▶ _Goal of the exercise_: With "Given" as the search word, show every line of the material that has it.

▶ _Record extracts_:
★ ★ ★ ★ ★ ★ ★
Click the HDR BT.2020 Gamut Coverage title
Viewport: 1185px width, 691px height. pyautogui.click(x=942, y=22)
★ ★ ★ ★ ★ ★ ★
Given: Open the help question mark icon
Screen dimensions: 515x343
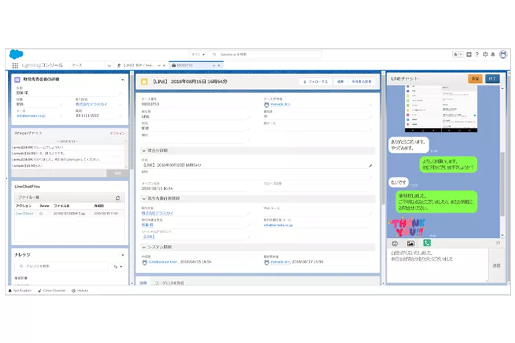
★ ★ ★ ★ ★ ★ ★
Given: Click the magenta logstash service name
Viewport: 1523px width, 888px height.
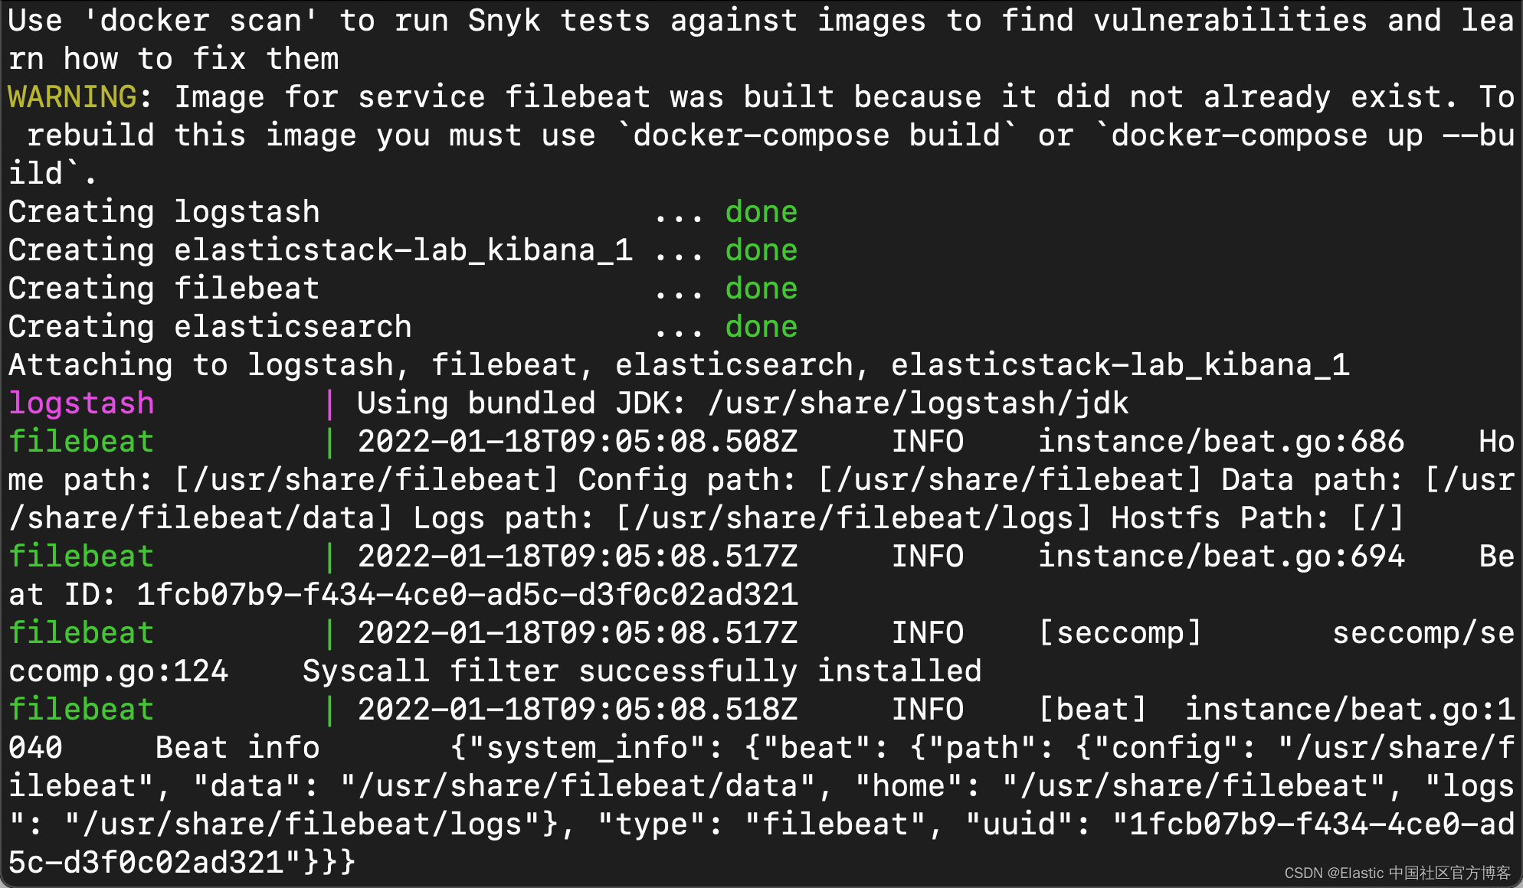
★ ★ ★ ★ ★ ★ ★
▶ _Answer below_:
Given: Open the help question mark icon
Given: Click the magenta logstash service name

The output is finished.